For Bernoulli bandits with Beta priors Beta(alpha, beta), the update is simply alpha <- alpha + r_t, beta <- beta + (1 - r_t) for the chosen arm. This makes Thompson Sampling as easy to implement as UCB1, with the added benefit of naturally incorporating prior knowledge.

Theorem 13.1 (Agrawal and Goyal, 2012; Kaufmann, Korda, and Munos, 2012). For the stochastic K-armed Bernoulli bandit, Thompson Sampling with Beta(1,1) priors achieves the asymptotically optimal regret R_T = O(sum_{a: Delta_a > 0} (log T) / KL(mu_a || mu^*)), matching the Lai-Robbins lower bound. Here Delta_a is the suboptimality gap and KL is the Kullback-Leibler divergence between Bernoulli distributions.

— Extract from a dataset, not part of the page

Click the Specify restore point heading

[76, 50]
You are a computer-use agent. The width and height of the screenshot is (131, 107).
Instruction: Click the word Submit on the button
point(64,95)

The proof relies on the fact that Thompson Sampling’s posterior probability that a suboptimal arm appears best decays exponentially in the number of times it has been pulled, because the posterior concentrates around the true mean at rate O(1/sqrt(n)). The optimal arm’s posterior similarly concentrates, ensuring it is chosen with high probability after sufficient exploration.

Practical advantages: Thompson Sampling naturally balances exploration and exploitation: when uncertain (high posterior variance), it explores widely; when confident (low variance), it exploits. It handles non-stationarity gracefully via discounting, incorporates prior knowledge through informative priors, and extends to complex reward models—linear bandits, Gaussian processes, neural networks—through approximate posterior sampling (MCMC, variational inference, or bootstrap). These properties have made Thompson Sampling the algorithm of choice for online controlled experiments at Yahoo!, Google, and in adaptive clinical trial design.

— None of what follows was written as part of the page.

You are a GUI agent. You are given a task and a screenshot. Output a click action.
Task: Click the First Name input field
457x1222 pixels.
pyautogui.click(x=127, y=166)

Connection to Best-of-Both-Worlds: The Tsallis-INF algorithm (Zimmert and Seldin, 2019) achieves both O(sqrt(K T)) regret in the adversarial setting and O(sum (log T)/Delta_a) in the stochastic setting simultaneously, without knowing which regime applies. It uses a Tsallis entropy regularizer—generalizing the Shannon entropy of MWA—that interpolates between exponential weights (optimal for adversarial) and posterior sampling (optimal for stochastic). This best-of-both-worlds guarantee represents the current frontier of bandit algorithm design.

14. Summary

Online learning provides a rigorous framework for sequential decision-making under uncertainty. The multiplicative weights algorithm achieves (O(\sqrt{T \log N})) regret in the full-information setting; EXP3 achieves (O(\sqrt{T N \log N})) in the bandit setting. These bounds are optimal and the algorithms are simple. The connection to game theory yields constructive proofs of the minimax theorem and the convergence of no-regret dynamics to Nash equilibria. Adaptive regret bounds handle nonstationary environments. Contextual bandits extend the framework to incorporate side information. Knapsack constraints bring resource limits into the fold. And the deep ties to differential privacy and calibration reveal online learning as a fundamental paradigm that cuts across machine learning, optimization, game theory, and privacy.

For the practitioner, online learning algorithms are the basis of A/B testing frameworks (multi-armed bandits), online advertising (budgeted bidding), and recommendation systems (contextual bandits). The theoretical guarantees—sublinear regret, asymptotic optimality—translate into practical performance when the horizon is large enough.

To go deeper, Cesa-Bianchi and Lugosi’s Prediction, Learning, and Games is the definitive text. Bubeck and Cesa-Bianchi’s survey “Regret Analysis of Stochastic and Nonstochastic Multi-armed Bandit Problems” covers the bandit setting exhaustively. And Hazan’s “Introduction to Online Convex Optimization” extends the framework to general convex losses.